Code for the paper: [WACV 2024] FLORA: Fine-grained Low-Rank Architecture Search for Vision Transformer
We use the Imagenet-1k for our main benchmark of our compression. Download and extract ImageNet train and val images from http://image-net.org/.
The directory structure is the standard layout for the torchvision datasets.ImageFolder
, and the training and validation data is expected to be in the train/
folder and val
folder respectively:
/path/to/imagenet/
train/
class1/
img1.jpeg
class2/
img2.jpeg
val/
class1/
img3.jpeg
class2/
img4.jpeg
If you already have it, you can just simply skip this step.
We run all of our experiment on using the pytorch docker images nvcr.io/nvidia/pytorch:22.02-py3
. In this repo, we provide a script for user to build the docker image and run the container easily.
cd docker
./build_docker.sh
Before we start running the docker, we have to first set up the path of the ImageNet-1k dataset in docker/common.sh
. By doing so, the script will automatically mount the dataset while you running the container. More specifically,
modify the variable IMAGENET1k_PATH
in the docker/common.sh
to the path of you ImageNet-1k dataset. After setting, run the following command to activate the docker container.
./run.sh
After running this command, a docker container will be activated and the whole FLORA repository will be mounted.

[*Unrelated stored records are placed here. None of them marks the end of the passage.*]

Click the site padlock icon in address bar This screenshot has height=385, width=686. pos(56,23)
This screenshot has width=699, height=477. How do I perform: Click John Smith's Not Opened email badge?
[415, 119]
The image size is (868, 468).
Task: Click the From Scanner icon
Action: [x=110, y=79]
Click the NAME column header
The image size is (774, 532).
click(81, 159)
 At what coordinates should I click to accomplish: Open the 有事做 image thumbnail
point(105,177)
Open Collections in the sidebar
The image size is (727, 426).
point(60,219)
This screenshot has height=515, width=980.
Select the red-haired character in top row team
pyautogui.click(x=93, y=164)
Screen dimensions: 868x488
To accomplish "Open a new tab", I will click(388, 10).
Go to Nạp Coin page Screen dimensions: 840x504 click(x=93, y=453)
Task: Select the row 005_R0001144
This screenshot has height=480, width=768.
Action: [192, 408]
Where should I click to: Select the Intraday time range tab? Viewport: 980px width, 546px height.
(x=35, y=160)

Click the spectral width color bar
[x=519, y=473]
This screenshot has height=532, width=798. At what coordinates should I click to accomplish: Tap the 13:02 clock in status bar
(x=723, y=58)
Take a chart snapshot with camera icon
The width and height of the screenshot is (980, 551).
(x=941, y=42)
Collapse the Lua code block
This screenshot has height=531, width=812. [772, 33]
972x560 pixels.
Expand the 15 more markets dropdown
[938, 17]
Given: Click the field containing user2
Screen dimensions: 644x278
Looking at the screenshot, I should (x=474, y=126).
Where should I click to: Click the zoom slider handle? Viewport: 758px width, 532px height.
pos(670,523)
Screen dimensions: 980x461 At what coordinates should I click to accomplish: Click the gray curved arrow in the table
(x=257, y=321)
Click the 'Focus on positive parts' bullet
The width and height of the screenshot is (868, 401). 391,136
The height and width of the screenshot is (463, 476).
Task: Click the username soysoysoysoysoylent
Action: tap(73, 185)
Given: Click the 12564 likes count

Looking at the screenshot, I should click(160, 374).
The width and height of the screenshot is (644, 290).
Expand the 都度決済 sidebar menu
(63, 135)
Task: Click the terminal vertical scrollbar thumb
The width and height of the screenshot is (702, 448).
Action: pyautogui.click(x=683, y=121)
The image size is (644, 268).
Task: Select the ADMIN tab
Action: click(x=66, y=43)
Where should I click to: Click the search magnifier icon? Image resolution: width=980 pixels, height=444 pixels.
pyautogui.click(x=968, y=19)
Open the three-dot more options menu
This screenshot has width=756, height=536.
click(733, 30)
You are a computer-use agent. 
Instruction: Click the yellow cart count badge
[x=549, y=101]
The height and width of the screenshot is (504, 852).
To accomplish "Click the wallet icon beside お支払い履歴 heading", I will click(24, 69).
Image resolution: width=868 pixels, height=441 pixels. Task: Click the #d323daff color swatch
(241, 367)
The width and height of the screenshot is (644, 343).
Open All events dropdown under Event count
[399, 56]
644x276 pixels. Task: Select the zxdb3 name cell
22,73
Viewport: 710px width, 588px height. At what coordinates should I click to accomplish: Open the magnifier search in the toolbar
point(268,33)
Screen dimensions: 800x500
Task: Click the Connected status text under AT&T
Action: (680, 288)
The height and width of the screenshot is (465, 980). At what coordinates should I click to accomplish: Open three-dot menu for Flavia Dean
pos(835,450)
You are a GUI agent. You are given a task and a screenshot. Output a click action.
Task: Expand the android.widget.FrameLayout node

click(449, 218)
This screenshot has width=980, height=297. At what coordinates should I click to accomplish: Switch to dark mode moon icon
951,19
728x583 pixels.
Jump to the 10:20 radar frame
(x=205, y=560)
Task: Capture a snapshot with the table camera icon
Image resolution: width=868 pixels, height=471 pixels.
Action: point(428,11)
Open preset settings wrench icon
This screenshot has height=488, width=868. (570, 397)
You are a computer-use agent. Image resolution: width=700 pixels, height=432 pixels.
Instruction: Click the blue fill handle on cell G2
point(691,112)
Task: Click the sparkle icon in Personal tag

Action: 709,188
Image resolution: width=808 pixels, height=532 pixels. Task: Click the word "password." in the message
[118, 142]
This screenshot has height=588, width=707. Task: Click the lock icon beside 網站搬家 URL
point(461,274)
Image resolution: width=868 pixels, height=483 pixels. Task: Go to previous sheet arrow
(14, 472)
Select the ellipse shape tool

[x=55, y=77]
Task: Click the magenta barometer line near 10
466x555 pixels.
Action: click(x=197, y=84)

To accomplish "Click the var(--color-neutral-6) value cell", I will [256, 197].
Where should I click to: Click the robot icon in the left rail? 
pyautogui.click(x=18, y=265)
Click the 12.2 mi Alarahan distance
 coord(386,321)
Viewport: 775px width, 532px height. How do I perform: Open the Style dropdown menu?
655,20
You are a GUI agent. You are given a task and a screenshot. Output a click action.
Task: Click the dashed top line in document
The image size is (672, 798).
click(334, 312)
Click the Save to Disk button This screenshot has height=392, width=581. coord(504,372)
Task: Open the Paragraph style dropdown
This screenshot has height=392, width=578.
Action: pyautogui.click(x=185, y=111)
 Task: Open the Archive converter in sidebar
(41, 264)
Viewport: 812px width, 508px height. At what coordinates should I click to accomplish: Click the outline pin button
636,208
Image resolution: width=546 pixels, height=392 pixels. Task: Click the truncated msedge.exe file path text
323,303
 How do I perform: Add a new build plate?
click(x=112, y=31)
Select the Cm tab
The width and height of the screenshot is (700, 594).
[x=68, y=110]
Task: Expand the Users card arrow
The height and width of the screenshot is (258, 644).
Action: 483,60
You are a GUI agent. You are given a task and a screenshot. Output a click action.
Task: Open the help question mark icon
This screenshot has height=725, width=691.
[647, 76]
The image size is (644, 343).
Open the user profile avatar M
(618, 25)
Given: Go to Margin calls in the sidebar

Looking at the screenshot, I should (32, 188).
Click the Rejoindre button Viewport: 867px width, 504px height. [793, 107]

pip install -r requirements.txt
Before we start, we have to first get the pretrained weights. The following list are the url of checkpoints that copy from the official deit and official swin.
Juse simply use the wget
or curl
to get the weights. The following is the example to get the deit-s pretrained weights using wget
wget https://dl.fbaipublicfiles.com/deit/deit_base_patch16_224-b5f2ef4d.pth
Then, run the following command to preprocess the pretrained weight for following supernet training
python supernet.py --cfg configs/lr_deit/supernet/lr_deit_base_supernet.yaml \
--pretrained ./deit_base_patch16_224-b5f2ef4d.pth
In our searching framework, we conduct the knowledge distillation in an offline manner following TinyViT, user can refer to TinyViT for more detail. To generate the logits using the uncompressed model itself as a teacher, run the following command:
python -m torch.distributed.launch --nproc_per_node 8 save_logits.py \
--cfg configs/teacher/deit_b.yaml \
--data-path /imagenet \
--batch-size 128 \
--eval \
--resume ./deit_base_patch16_224-b5f2ef4d.pth \
--opts DISTILL.TEACHER_LOGITS_PATH ./teacher_logits_deit_b
The above we run the inference to generate the prediction logits given the training data with data augmentation and save it.
To be updated
To train the supernet, run the following command:
python -m torch.distributed.launch --nproc_per_node 8 main.py \
--cfg configs/lr_deit/supernet/lr_deit_base_supernet.yaml \
--data-path /imagenet \
--batch-size 128 \
--resume lr_deit_base_supernet.pth \
--opts DISTILL.TEACHER_LOGITS_PATH ./teacher_logits_deit_b
python -m torch.distributed.launch --nproc_per_node=1 evolution_search.py \
--cfg [Path to supernet configs] \
--pretrained [Path to the weight of trained supernet] \
--param-limits [Upper bound of the target GFLOPs] \
--min-param-limits [Lower bound of the target GFLOPs]\
--data-path /imagenet
Once you get the config of seearched subnet, you can leverage the subnet.py
to slice the weights of subnet from the weight of supernet by running the following command:
python subnet.py --cfg [Path to subnet configs] \
--pretrained [Path to the weights of supernet]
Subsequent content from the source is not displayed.